Offered by the Rev. Matthew C. Dallman for the Parish of Tazewell County on the Thirtieth Sunday in Ordinary Time 2016 (Proper 25, Year C).

We should not be too hard on the Pharisee. I say that for two reasons. The first is that although the Pharisee is claiming for himself a high standard of pious observance, and while liturgical evidence from that era does suggest that the Pharisee is acting above and beyond the norm, his fasting, his tithing, and even his comparison between himself and the tax collector is not that far beyond the pale, for that religious context.

The second reason why we should not be too hard on the Pharisee is that if we are hard on the Pharisee, if we regard him too strongly, too rigorously as an undesirable example of loving God, if we decide we are not like this Pharisee, then we are replicating the error ourselves that Jesus invites us to avoid. In too strongly and too rigorously condemning the Pharisee, we do to the Pharisee exactly what the Pharisee did to the tax collector. It is a bit of a trap laid for the too pious among us, and we must avoid it. Remember, God has a wicked sense of humor.

We again have straight teaching, or straight theology, provided in this Lesson. We are to emulate the tax collector, not fall into the trap of the Pharisee here described. Does the tax collector compare himself to others? He does not. Does the tax collector expect his own religious habits, whatever they might be, put him into favor with God? He does not. Does the tax collector do anything except call himself a sinner and ask for mercy? He does not. This is straight teaching, straight theology: “for all who exalt themselves will be humbled, but all who humble themselves will be exalted.”

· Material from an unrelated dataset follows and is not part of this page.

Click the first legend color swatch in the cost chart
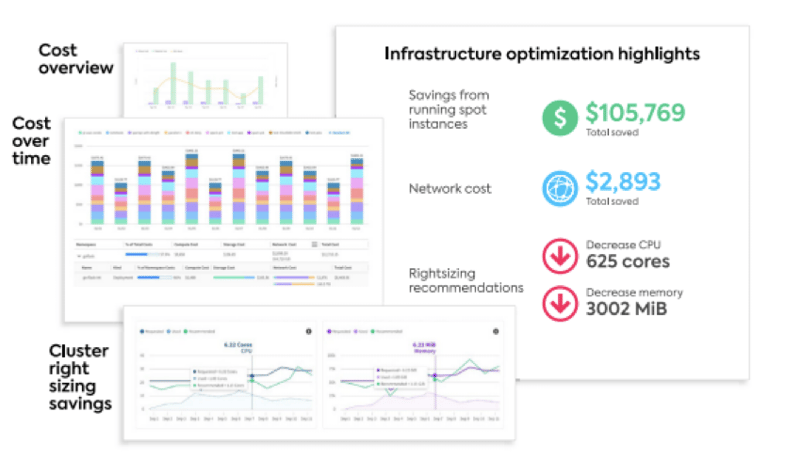 pyautogui.click(x=78, y=131)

How often do we hear in the Gospel of Luke the theme of humility in our religious life! Time and time again we are told of its central importance to Christian religion. We cannot worship, praise, love, or even recognize God properly without humility. The opposite of humility is Pride, the first of the Capital or Deadly Sins, and the pattern for all the rest of them; the pattern of how we separate ourselves from God. Pride forgets that we are creatures, and so pride upends and distorts the right relationship between God and His creation, without which we cannot hear His voice, and if we cannot hear His voice, we cannot delight in His will nor walk in His ways.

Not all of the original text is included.